While the Emergency was a blatant suspension of democracy in response to immediate events, Modi’s power grabs have involved a more subtle and durable corruption of institutions unfolding over the course of years.

“The way that they control information ... the way they can amass funding — part of that, of course, is by changing funding laws — is pretty impressive,” says Milan Vaishnav, the director of the South Asia program at the Carnegie Endowment for International Peace.

However grim an unfavorable comparison to the Emergency might make the situation appear, it is also important to note that Indian democracy is not dead yet. There are upcoming scheduled elections in 2024, and there is a chance — unlikely, but a real one — that Modi may go the way of Donald Trump and Brazil’s Jair Bolsonaro.

That the BJP can still lose elections has been demonstrated by recent state-level defeats, like in the fiercely contested 2021 West Bengal election. India’s federal system means that state governments have a reasonable amount of power.

And even at the national level, opposition parties still retain some capacity to get their message out.

Between September 2022 and January 2023, Rahul Gandhi embarked on a pilgrimage — called the Bharat Jodo (“Unite India”) Yatra — across 2,200 miles of Indian territory. The demonstration, which evoked a tradition of political yatras in India, was designed as an explicit act of protest against Modi’s politics of division. It seems to have done real work in rehabilitating Gandhi and Congress in general.


 

 

 

 

 

 

 

 

 

 

Supporters walk next to giant cutouts of Indian National Congress leaders Rahul Gandhi and his sister Priyanka Vadra as they arrive to attend an election rally on April 16, 2023, in Kolar, India. Abhishek Chinnappa/Getty Images

“He acquired charisma because of his lifestyle [on the march] and the way he related to people. ... In a society where the stigma of caste is so strong, he had no problem shaking hands with any of the people passing by,” says Jaffrelot.

For all of these reasons, the 2024 national elections are shaping up to be absolutely critical for India’s future — not that you can tell from the US government’s public response.

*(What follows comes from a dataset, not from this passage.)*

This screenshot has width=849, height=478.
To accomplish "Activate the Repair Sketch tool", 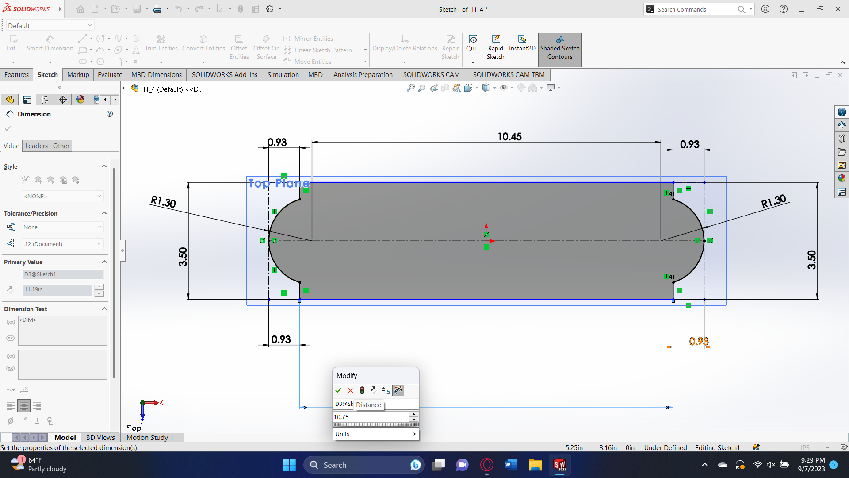I will (450, 47).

In October 2021, President Biden declared that “defending human rights and demonstrating that democracies deliver for their people” is “at the center of my administration’s foreign policy.” This has not been the case when it comes to its India policy, which has focused overwhelmingly on courting the Modi government as an ally against China rather than challenging its anti-democratic practices.

“I don’t detect any willingness, any serious efforts, on the part of this administration to hold India to a higher democratic standard,” Vaishnav says.

A White House spokesperson suggested to me that this is something that top American officials bring up in high-level meetings, presumably privately. “In these engagements we address policy differences constructively and in an atmosphere of mutual respect,” the spokesperson said.

One should hope so. A slide toward Hindu nationalist authoritarianism in India doesn’t serve America’s interests, especially given the ever-present risk of conflict with nuclear-armed Pakistan. And the contradiction between the administration’s soaring rhetoric about democracy and its relative quiet about the world’s most important instance of democratic backsliding is glaring.

There are some actions the administration could take that could matter at the margins — at the very least, by suggesting during the upcoming state dinner and future engagements that there might be some cost if Modi takes things too far.

But at the same time, the United States’s ability to change the course of Indian domestic politics should not be overstated. What happens in India will ultimately be determined by what Indians decide to do in 2024 and beyond — choices that, given India’s size and rising influence, will have profound consequences for the future of democracy around the world.